Tesamorelin : analogue GHRH stabilisé en recherche somatotrope
Le Tesamorelin est un analogue synthétique du GHRH(1-44) modifié en N-terminal par un groupement trans-3-hexénoyl. Cet article présente sa structure, sa résistance à la DPP-4, sa spécificité pour la graisse viscérale dans les modèles et sa complémentarité avec un sécrétagogue.
Un GHRH rendu résistant à la dégradation
Le Tesamorelin est un analogue synthétique du GHRH(1-44) : l'hormone hypothalamique qui stimule la sécrétion d'hormone de croissance (GH) par l'hypophyse. Sa particularité est une modification N-terminale par un groupement trans-3-hexénoyl. Le GHRH natif est en effet très rapidement clivé dans le plasma par l'enzyme DPP-4 (dipeptidyl peptidase-4), qui le coupe entre les positions 2 et 3. Le groupement ajouté protège cette liaison et confère à la molécule une demi-vie nettement plus longue, ce qui en fait un outil expérimental stable pour l'étude de l'axe somatotrope.
Mécanisme : agonisme du récepteur GHRH
Le Tesamorelin agit comme agoniste du récepteur du GHRH (GHRH-R) sur les cellules somatotropes. En stimulant la voie physiologique, il augmente la synthèse et la libération pulsatile de GH, laquelle conduit à la production hépatique d'IGF-1. Un point important pour la recherche : parce qu'il agit en amont, en respectant la boucle de régulation, il préserve la pulsatilité de la GH, contrairement à un apport de GH exogène.
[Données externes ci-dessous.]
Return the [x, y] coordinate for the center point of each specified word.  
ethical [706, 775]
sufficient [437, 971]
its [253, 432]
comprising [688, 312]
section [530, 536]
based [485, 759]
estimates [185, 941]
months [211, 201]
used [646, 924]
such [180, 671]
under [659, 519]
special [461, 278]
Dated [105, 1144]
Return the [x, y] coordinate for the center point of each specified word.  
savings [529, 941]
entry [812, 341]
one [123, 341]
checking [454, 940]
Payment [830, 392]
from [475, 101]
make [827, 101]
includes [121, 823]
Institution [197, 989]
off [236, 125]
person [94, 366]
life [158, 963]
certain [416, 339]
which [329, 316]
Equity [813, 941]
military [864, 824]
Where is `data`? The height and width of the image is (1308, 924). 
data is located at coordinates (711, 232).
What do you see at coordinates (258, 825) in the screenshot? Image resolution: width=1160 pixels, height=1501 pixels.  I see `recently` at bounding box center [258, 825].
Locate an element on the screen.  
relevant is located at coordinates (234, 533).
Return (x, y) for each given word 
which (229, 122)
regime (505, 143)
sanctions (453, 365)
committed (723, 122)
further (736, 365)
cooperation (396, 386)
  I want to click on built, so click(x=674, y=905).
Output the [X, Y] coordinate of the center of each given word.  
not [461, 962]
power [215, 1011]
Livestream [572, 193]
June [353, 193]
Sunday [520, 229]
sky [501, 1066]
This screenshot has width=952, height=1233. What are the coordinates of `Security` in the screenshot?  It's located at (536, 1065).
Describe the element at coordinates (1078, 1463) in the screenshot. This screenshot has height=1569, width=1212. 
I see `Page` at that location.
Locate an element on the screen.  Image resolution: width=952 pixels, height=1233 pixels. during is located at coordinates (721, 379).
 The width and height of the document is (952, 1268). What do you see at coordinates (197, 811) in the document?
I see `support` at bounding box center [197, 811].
Spécificité pour le tissu adipeux viscéral
Le Tesamorelin est l'un des rares analogues du GHRH à avoir fait l'objet d'un développement clinique abouti, avec une indication ciblant la réduction de l'adiposité viscérale. Dans les modèles, la GH ainsi stimulée favorise la lipolyse préférentiellement au niveau de la graisse viscérale (péri-organes) : un tissu métaboliquement distinct de la graisse sous-cutanée. Cette spécificité en fait un composé de référence dans les études métaboliques sur le tissu adipeux.
Complémentarité avec un sécrétagogue
Le GHRH (voie Tesamorelin) et les sécrétagogues type ghréline (voie GHS-R1a, ex. Ipamorelin) activent deux récepteurs indépendants de la même cellule. C'est pourquoi ces deux classes sont fréquemment étudiées en association : l'une augmente la quantité de GH mobilisable, l'autre amplifie le signal de libération. Voir notre article sur l'axe somatotrope à deux leviers (CJC-1295 + Ipamorelin) pour le détail de cette synergie.
Sources
- Structure du GHRH(1-44) et stabilisation N-terminale contre la DPP-4.
- Pharmacologie du récepteur GHRH-R et sécrétion pulsatile de GH.
- Tesamorelin et réduction de l'adiposité viscérale : données cliniques et précliniques.